En septembre 2014, nouvelle tentative : cette fois, Thomas Mabou, son épouse et sa fille se sont rendus ensemble au siège de Bolloré. Ils avaient préparé une banderole clamant : « Bolloré, grève de la faim, rendez-nous notre vie ! » Ce jour-là, ils ont été reçus par des responsables du groupe, qui ont assuré une nouvelle fois qu’un accord serait trouvé rapidement. « À ce moment-là, j’étais persuadée que tout allait être réglé », se souvient Elianor Tagne. Échaudée, sa mère était, elle, très dubitative. Ses craintes se sont révélées justifiées : une rencontre entre l’avocat de Bolloré, Olivier Baratelli, et ceux de M. Mabou a mal tourné, le premier, avec en main l’étrange décision « d’escroquerie au jugement » de 1996, affirmant que la décision de la Cour suprême n’était pas applicable. Mais « l’arrêt de la Cour suprême du 3 juin 1993 n’a pas été révisé. Il reste dont exécutable pendant 30 ans, jusqu’en 2023 », rappelle Hilaire Noubissi.
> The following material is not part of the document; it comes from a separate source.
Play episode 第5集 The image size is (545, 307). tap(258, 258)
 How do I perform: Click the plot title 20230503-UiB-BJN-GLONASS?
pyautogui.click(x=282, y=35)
« L’attitude de Bolloré est totalement incompréhensible. Ce n’est pas humain, c’est révoltant ! » commente Elianor Tagne. « S’il reste un peu d’humanité aux responsables de ce groupe, qu’ils nous permettent de nous soigner dignement et de finir nos jours en laissant quelque chose à nos familles », disaient Mabou et Ohandja dans leur lettre ouverte. Avec les intérêts accumulés depuis 1993, le montant que Bolloré leur doit dépasse aujourd’hui 4,6 millions d’euros, a calculé un expert. « On n’en est plus à demander la somme totale. Mais que, au moins, ils paient une partie, que l’on trouve une entente », explique la fille de M. Mabou.
Malgré plusieurs relances auprès de son avocat, nous n’avons pas pu obtenir la version du groupe Bolloré sur cette affaire.